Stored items

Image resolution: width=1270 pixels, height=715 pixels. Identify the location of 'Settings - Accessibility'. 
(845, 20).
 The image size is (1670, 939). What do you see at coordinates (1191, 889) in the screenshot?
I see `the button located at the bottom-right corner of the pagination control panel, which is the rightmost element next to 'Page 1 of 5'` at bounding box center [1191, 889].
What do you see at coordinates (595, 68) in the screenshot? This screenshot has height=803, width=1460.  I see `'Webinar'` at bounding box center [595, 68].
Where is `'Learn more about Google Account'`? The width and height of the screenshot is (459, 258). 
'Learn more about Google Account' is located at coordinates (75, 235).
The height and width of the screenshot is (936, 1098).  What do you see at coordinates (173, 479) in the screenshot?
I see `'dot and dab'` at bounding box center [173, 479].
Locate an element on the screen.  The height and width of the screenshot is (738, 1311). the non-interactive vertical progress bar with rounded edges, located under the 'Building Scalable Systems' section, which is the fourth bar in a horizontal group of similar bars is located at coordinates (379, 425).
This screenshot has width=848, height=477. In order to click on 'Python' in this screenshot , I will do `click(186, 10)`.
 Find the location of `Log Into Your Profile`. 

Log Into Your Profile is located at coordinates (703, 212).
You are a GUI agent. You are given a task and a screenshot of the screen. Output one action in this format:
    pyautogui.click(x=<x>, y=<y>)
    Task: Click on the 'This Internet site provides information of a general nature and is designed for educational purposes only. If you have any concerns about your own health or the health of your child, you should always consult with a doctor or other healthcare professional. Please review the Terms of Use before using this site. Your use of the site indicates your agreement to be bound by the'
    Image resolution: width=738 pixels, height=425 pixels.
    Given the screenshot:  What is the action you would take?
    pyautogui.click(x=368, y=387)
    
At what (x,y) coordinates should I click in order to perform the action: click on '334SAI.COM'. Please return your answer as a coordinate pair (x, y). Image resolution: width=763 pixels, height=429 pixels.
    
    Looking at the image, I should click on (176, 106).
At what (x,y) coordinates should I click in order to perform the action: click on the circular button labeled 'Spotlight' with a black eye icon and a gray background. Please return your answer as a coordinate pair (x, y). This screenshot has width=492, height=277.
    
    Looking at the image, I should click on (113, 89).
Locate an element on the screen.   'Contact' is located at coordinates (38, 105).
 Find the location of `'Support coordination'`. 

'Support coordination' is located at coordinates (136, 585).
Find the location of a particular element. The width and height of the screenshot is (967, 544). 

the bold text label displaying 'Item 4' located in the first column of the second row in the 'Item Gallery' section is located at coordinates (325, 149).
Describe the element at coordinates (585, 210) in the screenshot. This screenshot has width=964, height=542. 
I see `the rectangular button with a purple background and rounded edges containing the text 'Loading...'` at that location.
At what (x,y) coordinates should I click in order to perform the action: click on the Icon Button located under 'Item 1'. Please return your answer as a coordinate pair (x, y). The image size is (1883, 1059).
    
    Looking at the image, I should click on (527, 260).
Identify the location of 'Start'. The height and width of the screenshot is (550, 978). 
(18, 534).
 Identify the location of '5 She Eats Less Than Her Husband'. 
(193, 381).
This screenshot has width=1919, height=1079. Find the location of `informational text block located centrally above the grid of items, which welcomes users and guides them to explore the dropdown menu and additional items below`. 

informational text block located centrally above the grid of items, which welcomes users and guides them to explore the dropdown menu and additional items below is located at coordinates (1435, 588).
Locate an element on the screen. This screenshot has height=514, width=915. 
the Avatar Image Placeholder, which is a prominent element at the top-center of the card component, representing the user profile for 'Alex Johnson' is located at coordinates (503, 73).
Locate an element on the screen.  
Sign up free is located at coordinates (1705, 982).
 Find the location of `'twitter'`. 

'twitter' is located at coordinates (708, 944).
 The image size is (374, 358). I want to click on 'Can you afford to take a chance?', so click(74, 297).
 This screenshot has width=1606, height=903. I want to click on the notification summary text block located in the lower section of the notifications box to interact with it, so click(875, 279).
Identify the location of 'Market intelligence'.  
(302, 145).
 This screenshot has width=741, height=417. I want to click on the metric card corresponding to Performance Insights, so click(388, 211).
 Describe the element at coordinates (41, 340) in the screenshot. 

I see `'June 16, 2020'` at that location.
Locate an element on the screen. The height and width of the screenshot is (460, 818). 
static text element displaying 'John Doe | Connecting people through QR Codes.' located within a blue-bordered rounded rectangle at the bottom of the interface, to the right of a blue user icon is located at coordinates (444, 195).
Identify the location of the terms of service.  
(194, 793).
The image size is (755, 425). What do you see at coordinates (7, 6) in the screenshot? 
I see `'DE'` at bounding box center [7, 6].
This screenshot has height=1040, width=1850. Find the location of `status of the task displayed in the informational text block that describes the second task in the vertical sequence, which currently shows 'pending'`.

_Aim:_
Rewrite all of the rows, switching "Image resolution" to "Screen resolution" and leaving everything else unchanged.

_Output for this exercise:_
Screen resolution: width=1270 pixels, height=715 pixels. Identify the location of 'Settings - Accessibility'. 
(845, 20).
 The image size is (1670, 939). What do you see at coordinates (1191, 889) in the screenshot?
I see `the button located at the bottom-right corner of the pagination control panel, which is the rightmost element next to 'Page 1 of 5'` at bounding box center [1191, 889].
What do you see at coordinates (595, 68) in the screenshot? This screenshot has height=803, width=1460.  I see `'Webinar'` at bounding box center [595, 68].
Where is `'Learn more about Google Account'`? The width and height of the screenshot is (459, 258). 
'Learn more about Google Account' is located at coordinates (75, 235).
The height and width of the screenshot is (936, 1098).  What do you see at coordinates (173, 479) in the screenshot?
I see `'dot and dab'` at bounding box center [173, 479].
Locate an element on the screen.  The height and width of the screenshot is (738, 1311). the non-interactive vertical progress bar with rounded edges, located under the 'Building Scalable Systems' section, which is the fourth bar in a horizontal group of similar bars is located at coordinates (379, 425).
This screenshot has width=848, height=477. In order to click on 'Python' in this screenshot , I will do `click(186, 10)`.
 Find the location of `Log Into Your Profile`. 

Log Into Your Profile is located at coordinates (703, 212).
You are a GUI agent. You are given a task and a screenshot of the screen. Output one action in this format:
    pyautogui.click(x=<x>, y=<y>)
    Task: Click on the 'This Internet site provides information of a general nature and is designed for educational purposes only. If you have any concerns about your own health or the health of your child, you should always consult with a doctor or other healthcare professional. Please review the Terms of Use before using this site. Your use of the site indicates your agreement to be bound by the'
    Screen resolution: width=738 pixels, height=425 pixels.
    Given the screenshot:  What is the action you would take?
    pyautogui.click(x=368, y=387)
    
At what (x,y) coordinates should I click in order to perform the action: click on '334SAI.COM'. Please return your answer as a coordinate pair (x, y). Screen resolution: width=763 pixels, height=429 pixels.
    
    Looking at the image, I should click on (176, 106).
At what (x,y) coordinates should I click in order to perform the action: click on the circular button labeled 'Spotlight' with a black eye icon and a gray background. Please return your answer as a coordinate pair (x, y). This screenshot has width=492, height=277.
    
    Looking at the image, I should click on (113, 89).
Locate an element on the screen.   'Contact' is located at coordinates (38, 105).
 Find the location of `'Support coordination'`. 

'Support coordination' is located at coordinates (136, 585).
Find the location of a particular element. The width and height of the screenshot is (967, 544). 

the bold text label displaying 'Item 4' located in the first column of the second row in the 'Item Gallery' section is located at coordinates (325, 149).
Describe the element at coordinates (585, 210) in the screenshot. This screenshot has width=964, height=542. 
I see `the rectangular button with a purple background and rounded edges containing the text 'Loading...'` at that location.
At what (x,y) coordinates should I click in order to perform the action: click on the Icon Button located under 'Item 1'. Please return your answer as a coordinate pair (x, y). The image size is (1883, 1059).
    
    Looking at the image, I should click on (527, 260).
Identify the location of 'Start'. The height and width of the screenshot is (550, 978). 
(18, 534).
 Identify the location of '5 She Eats Less Than Her Husband'. 
(193, 381).
This screenshot has width=1919, height=1079. Find the location of `informational text block located centrally above the grid of items, which welcomes users and guides them to explore the dropdown menu and additional items below`. 

informational text block located centrally above the grid of items, which welcomes users and guides them to explore the dropdown menu and additional items below is located at coordinates (1435, 588).
Locate an element on the screen. This screenshot has height=514, width=915. 
the Avatar Image Placeholder, which is a prominent element at the top-center of the card component, representing the user profile for 'Alex Johnson' is located at coordinates (503, 73).
Locate an element on the screen.  
Sign up free is located at coordinates (1705, 982).
 Find the location of `'twitter'`. 

'twitter' is located at coordinates (708, 944).
 The image size is (374, 358). I want to click on 'Can you afford to take a chance?', so click(74, 297).
 This screenshot has width=1606, height=903. I want to click on the notification summary text block located in the lower section of the notifications box to interact with it, so click(875, 279).
Identify the location of 'Market intelligence'.  
(302, 145).
 This screenshot has width=741, height=417. I want to click on the metric card corresponding to Performance Insights, so click(388, 211).
 Describe the element at coordinates (41, 340) in the screenshot. 

I see `'June 16, 2020'` at that location.
Locate an element on the screen. The height and width of the screenshot is (460, 818). 
static text element displaying 'John Doe | Connecting people through QR Codes.' located within a blue-bordered rounded rectangle at the bottom of the interface, to the right of a blue user icon is located at coordinates (444, 195).
Identify the location of the terms of service.  
(194, 793).
The image size is (755, 425). What do you see at coordinates (7, 6) in the screenshot? 
I see `'DE'` at bounding box center [7, 6].
This screenshot has height=1040, width=1850. Find the location of `status of the task displayed in the informational text block that describes the second task in the vertical sequence, which currently shows 'pending'`.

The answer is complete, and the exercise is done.